### TASK TO CARRY OUT
Would you please give the entries again word for word, with no images in your copy?

(Pixel coordinate grounding data)
[Start of section]

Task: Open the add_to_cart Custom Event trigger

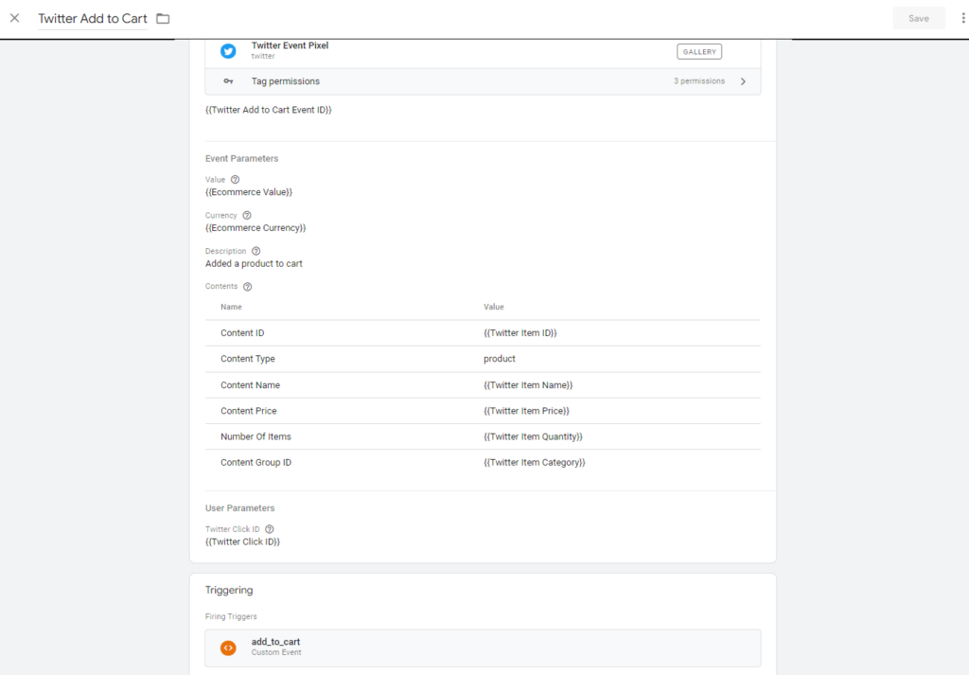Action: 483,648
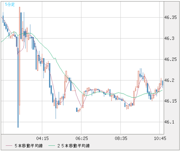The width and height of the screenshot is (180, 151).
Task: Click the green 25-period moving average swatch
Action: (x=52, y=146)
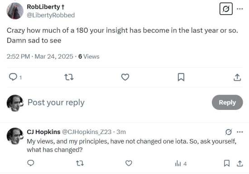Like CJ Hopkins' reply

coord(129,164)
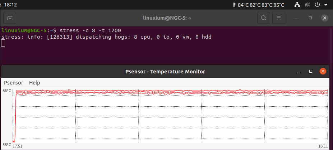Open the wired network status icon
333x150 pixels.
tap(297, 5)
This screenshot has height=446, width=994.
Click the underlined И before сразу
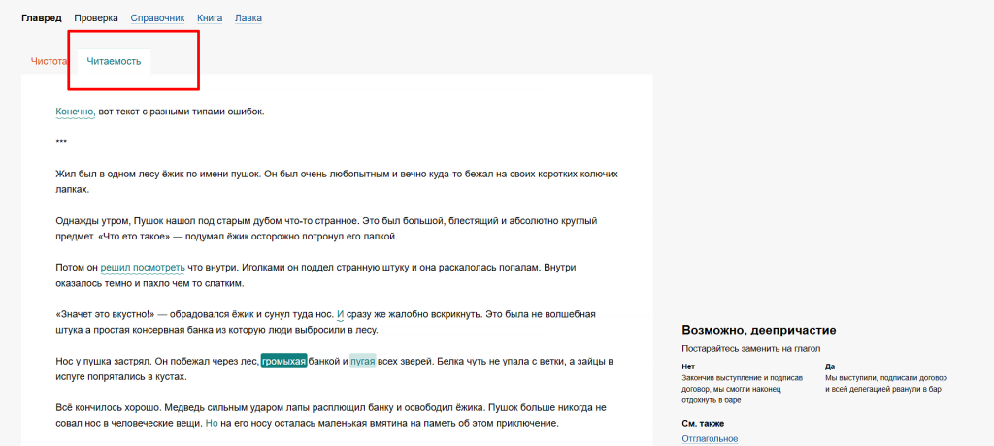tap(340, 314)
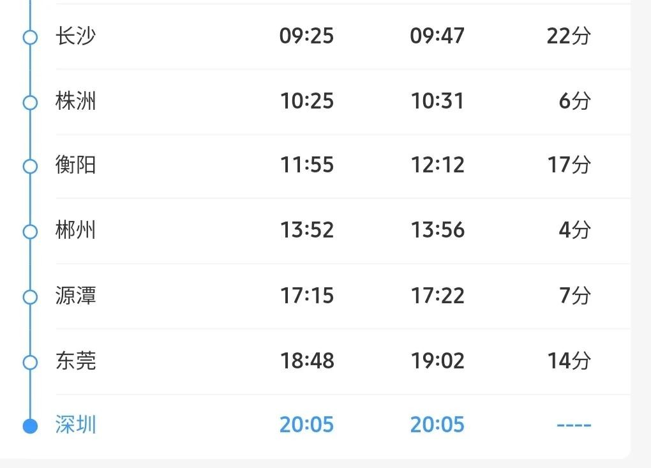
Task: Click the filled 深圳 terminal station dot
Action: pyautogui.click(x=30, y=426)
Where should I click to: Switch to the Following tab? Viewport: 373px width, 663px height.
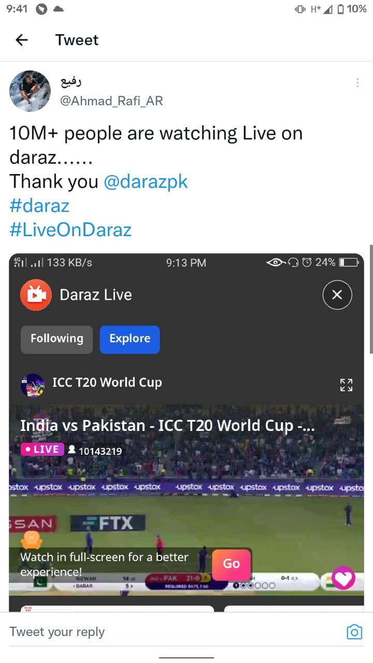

[End of section]

### RESULT OF THIS TASK
Task: Open the add_to_cart Custom Event trigger

Action: 483,648
The width and height of the screenshot is (180, 151).
Task: Click the green 25-period moving average swatch
Action: (x=52, y=146)
Like CJ Hopkins' reply

coord(129,164)
Open the wired network status icon
333x150 pixels.
tap(297, 5)
This screenshot has height=446, width=994.
Click the underlined И before сразу
tap(340, 314)
Task: Click the filled 深圳 terminal station dot
Action: pyautogui.click(x=30, y=426)
Where should I click to: Switch to the Following tab? Viewport: 373px width, 663px height.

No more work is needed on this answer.